HÜKÜMET KURMA ÇALIŞMALARI
Kurulacak koalisyonun mutlaka çözüm süreci hesaba katılarak, bu süreci kararlılıkla devam ettirebilecek aktörlerden oluşması, bu bakış açısıyla bölgedeki durumun Türkiye lehine çevrilebileceği de değerlendirmeler arasında.
ÖCALAN’LA GÖRÜŞME
Seçimden çıkan sonuçlarla; Abdullah Öcalan’ın, örgütün silah bırakması için kongrenin toplanması çağrısını hemen yapabileceği değerlendiriliyor. Buna göre Öcalan, İmralı’ya gidecek HDP heyetine, çözüm sürecini sürdürecek bir koalisyon kurulması ve desteklenmesi mesajını verebilir. Ama önce siyasi iradenin İmralı ziyareti için onay vermesi gerekiyor.
‘ÇÖZÜM SÜRECİ DEVAM ETMELİ’
Çalışma ve Sosyal Güvenlik Bakanı Faruk Çelik, HABERTÜRK’ün bölgedeki gelişmelere ilişkin sorusu üzerine Türkiye’nin başında bir terör belası olduğunu, çözüm sürecinde terör örgütünün silah bırakması gibi sözlerin tutulmadığını hatırlattı. Türkiye’deki vatandaşlar için, “Çözüm sürecinde masadan kalkmamalı, vatandaşın hakları neyse verilmeli” dedi.
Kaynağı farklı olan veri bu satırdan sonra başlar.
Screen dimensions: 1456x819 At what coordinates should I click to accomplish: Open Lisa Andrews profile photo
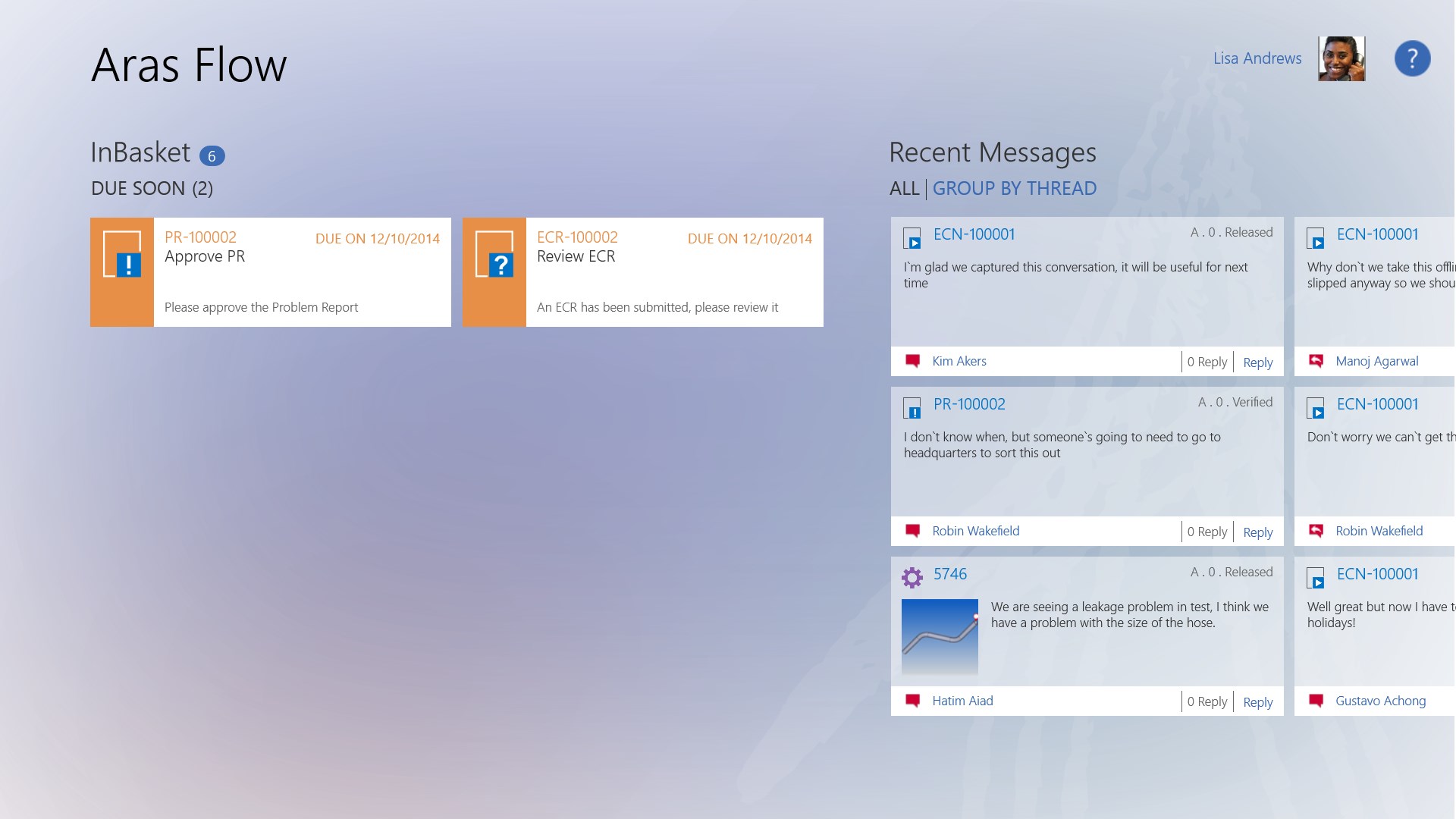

Bölgede, sınır hattında de facto bir durum oluştuğunu vurgulayan Çelik, “Dışarıdaki durum farklı. Uluslararası bazı unsurlar içeriyor. PYD’yi dost kabul eden bir yaklaşım var. Türkiye’nin bunu diplomasiyle çözmesi lazım. Bu gelişmelerin ortaya koyduğu bir gerçek var. Kim, kimin piyonu ortaya çıkmış olur” dedi.
Bakan Çelik, sözlerini şöyle sürdürdü: “Gelişmeler bir imha sürecine dönüşürse, Araplar ve Türkmenlerin imhasına dönüşürse o zaman çok ciddi sorun var demektir. Bu, göç eden insanlar yarın oraya dönecek, PYD o zaman ne yapacak? Kobani’ye yapılmasını istemediğin şey, Telabyad’a mı yapılacak. O zaman işin içinden çıkılamaz, bir terör olayı doğurur.”